Bostock, ECS and Kirkby, KC and Taylor, BVM, The current status of the ketogenic diet in psychiatry, Frontiers in Psychiatry, 8 Article 43. ISSN 1664-0640 (2017) [Refereed Article]
Copyright 2016 the authors. Licensed under Creative Commons Attribution 4.0 International (CC BY 4.0) https://creativecommons.org/licenses/by/4.0/ This Document is Protected by copyright and was first published by Frontiers. All rights reserved. It is reproduced with permission.
Background: The ketogenic diet (KD) has been used in treatment-resistant epilepsy since the 1920s. It has been researched in a variety of neurological conditions in both animal models and human trials. The aim of this review is to clarify the potential role of KD in psychiatry.
Methods: Narrative review of electronic databases PubMED, PsychINFO, and Scopus.

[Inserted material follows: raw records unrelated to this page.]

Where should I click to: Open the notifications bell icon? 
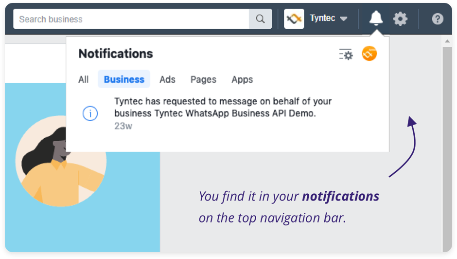[x=376, y=18]
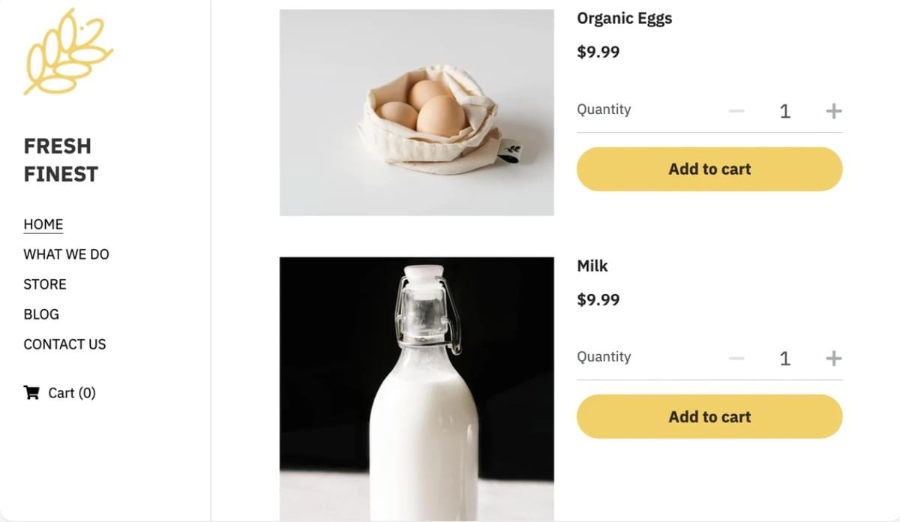This screenshot has width=900, height=522.
Task: Navigate to the STORE page
Action: (45, 284)
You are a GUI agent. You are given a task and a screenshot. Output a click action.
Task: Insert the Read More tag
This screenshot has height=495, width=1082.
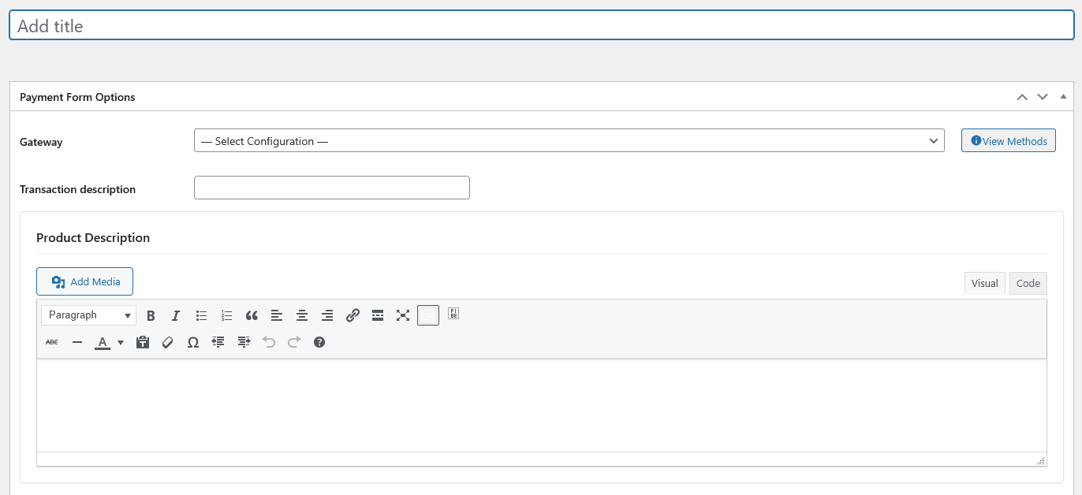(378, 315)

Results: The search yielded 15 studies that related the use of KD in mental disorders including anxiety, depression, bipolar disorder, schizophrenia, autism spectrum disorder (ASD), and attention deficit hyperactivity disorder (ADHD). These studies comprised nine animal models, four case studies, and two open-label studies in humans. In anxiety, exogenous ketone supplementation reduced anxiety-related behaviors in a rat model. In depression, KD significantly reduced depression-like behaviors in rat and mice models in two controlled studies. In bipolar disorder, one case study reported a reduction in symptomatology, while a second case study reported no improvement. In schizophrenia, an open-label study in female patients (n = 10) reported reduced symptoms after 2 weeks of KD, a single case study reported no improvement. In a brief report, 3 weeks of KD in a mouse model normalized pathological behaviors. In ASD, an open-label study in children (n = 30) reported no significant improvement; one case study reported a pronounced and sustained response to KD. In ASD, in four controlled animal studies, KD significantly reduced ASD-related behaviors in mice and rats. In ADHD, in one controlled trial of KD in dogs with comorbid epilepsy, both conditions significantly improved.
Conclusion: Despite its long history in neurology, the role of KD in mental disorders is unclear. Half of the published studies are based on animal models of mental disorders with limited generalizability to the analog conditions in humans. The review lists some major limitations including the lack of measuring ketone levels in four studies and the issue of compliance to the rigid diet in humans. Currently, there is insufficient evidence for the use of KD in mental disorders, and it is not a recommended treatment option. Future research should include long-term, prospective, randomized, placebo-controlled crossover dietary trials to examine the effect of KD in various mental disorders.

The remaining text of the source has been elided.